Seine Stimme bebte, ein Zittern erschütterte seine gesamten Körper, der Applaus wurde stärker.
Ich klage an! Wer nicht hier hergehört, darf hier nicht sein!
Ich klage an! Wer hier ist, muss unsere Werte leben.
Ich klage an! Wer uns täuscht, der muss weg!
Ich klage an! Wer nicht für uns ist, ist gegen uns!
Außerdem klage ich an, wir müssen unsere Grenzen stärken!
Ich klage an, kein Fremder darf unsere Grenzen passieren!
Ich klage an!«
Der Spanier nickte heftig mit dem Kopf. Der Franzose und der Spanier bauten sich bedrohlich vor dem Italiener auf, die Nonna beobachtete die Szene wie gelähmt. Der Marzano wollte fliehen und versuchte die beiden anderen von sich zu schieben. Da begann eine heftige Schlägerei auf dem Podium.

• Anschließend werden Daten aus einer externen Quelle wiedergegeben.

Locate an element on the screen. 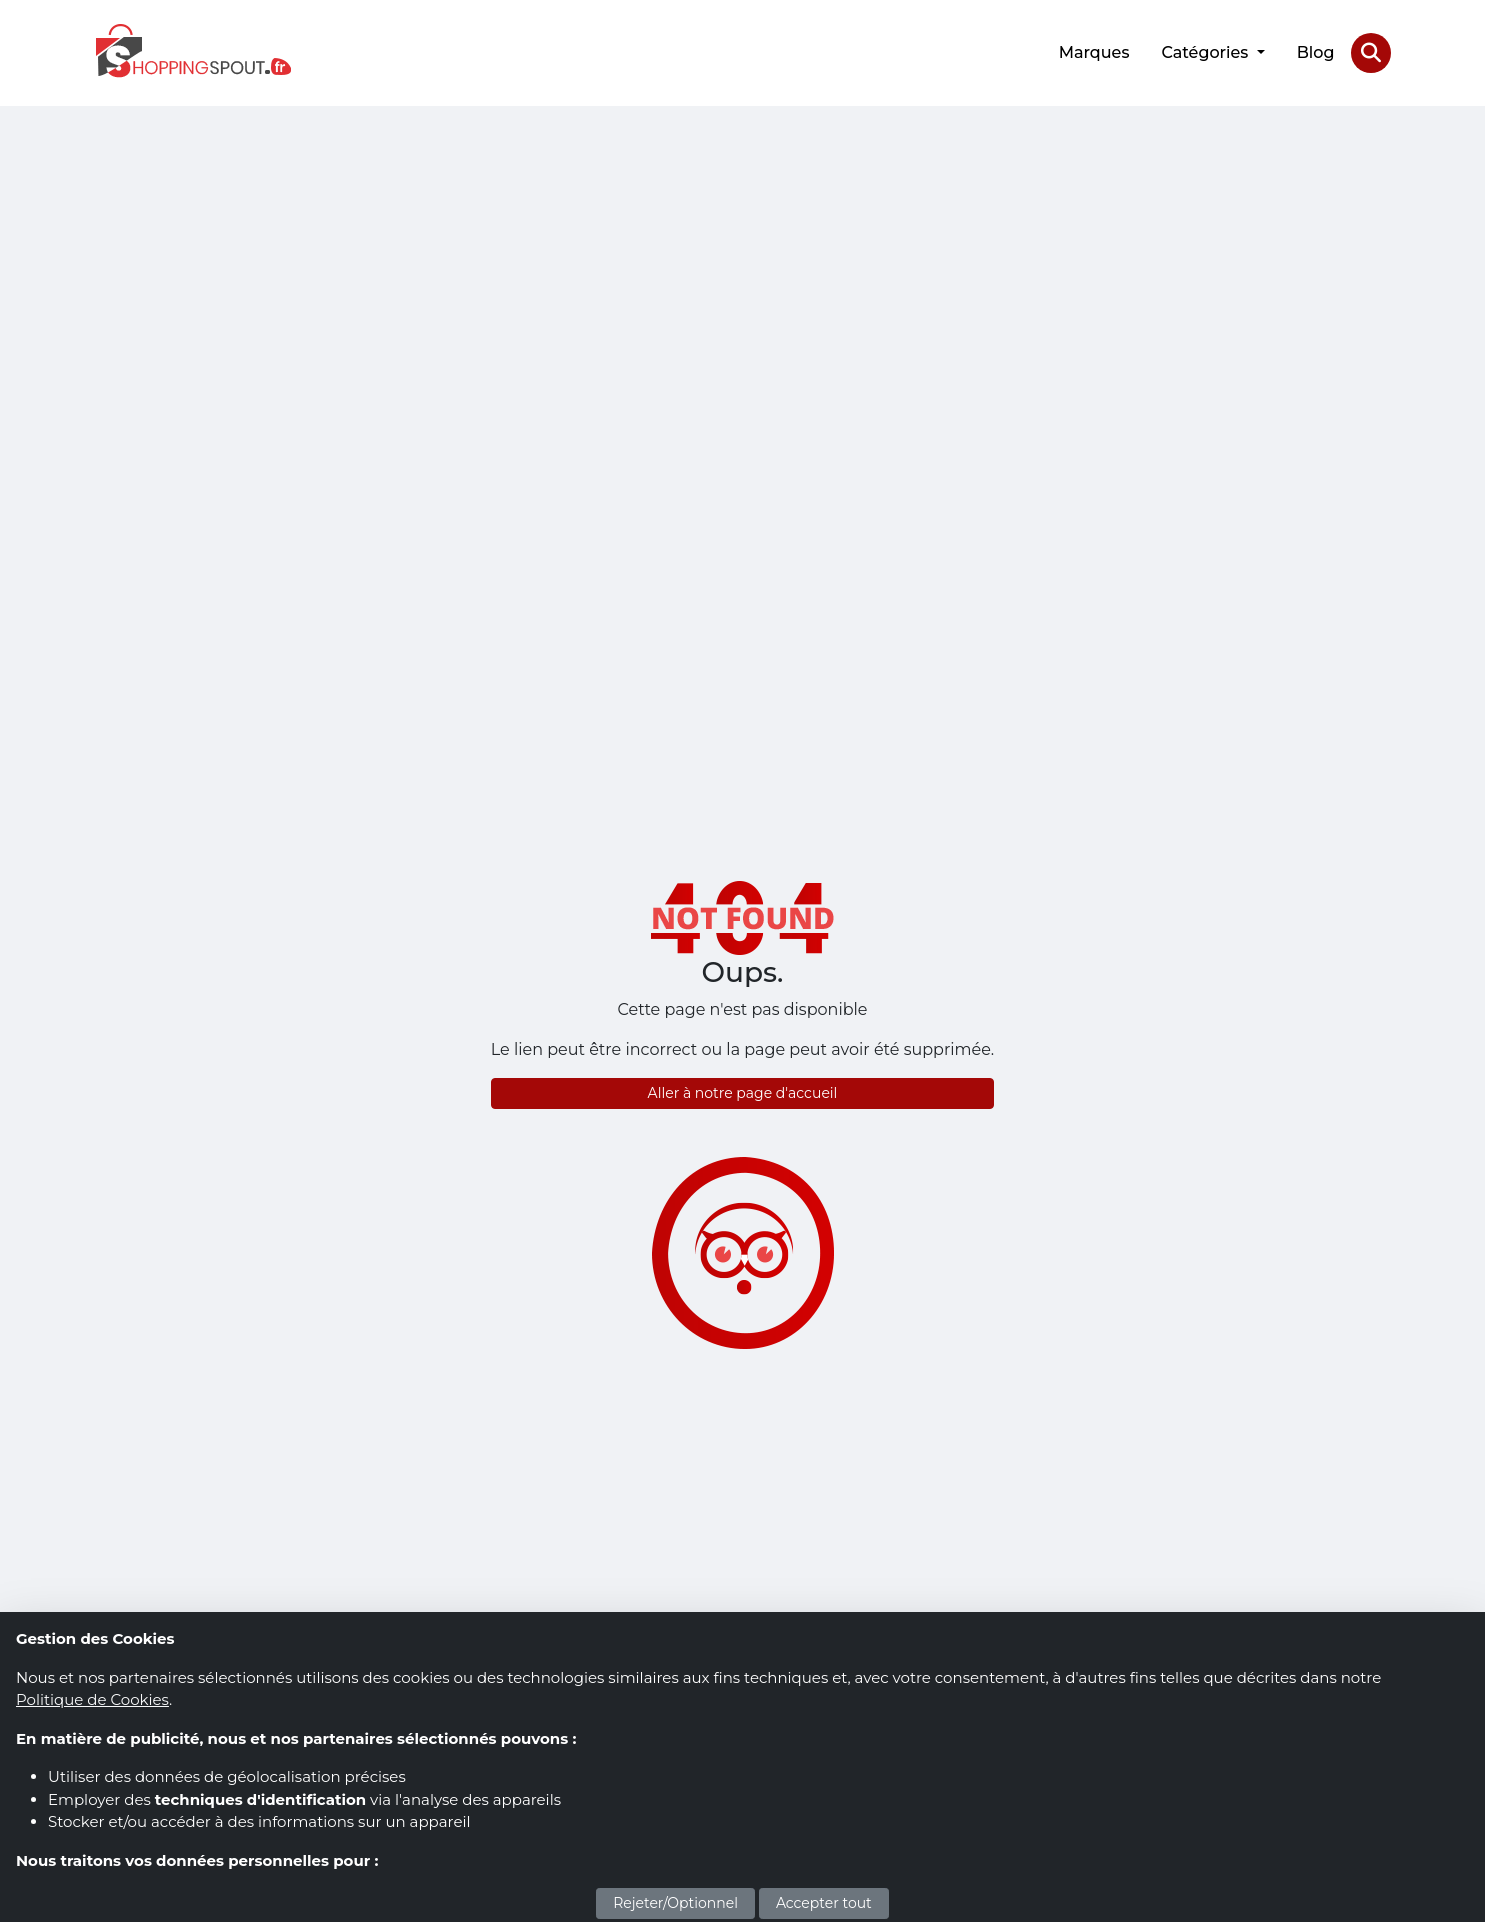  Politique de Cookies is located at coordinates (92, 1699).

Sie beschimpften sich mit lauten Kraftausdrücken, während sie aufeinander einprügelten.
Es war nicht zu überhören, der Spanier bellte kein p mehr, zischte das s nicht mehr. Der Franzose hatte seinen provenzalischen Dialekt vollkommen vergessen.
Alle drei brüllten sich in chinesischer Sprache an.
Ich versuchte so schnell wie möglich aus der Halle zu verschwinden, um diesem unwürdigen Schauspiel zu entkommen.
Vor der Halle unterhielten sich zwei Parmaschinken auf rumänisch.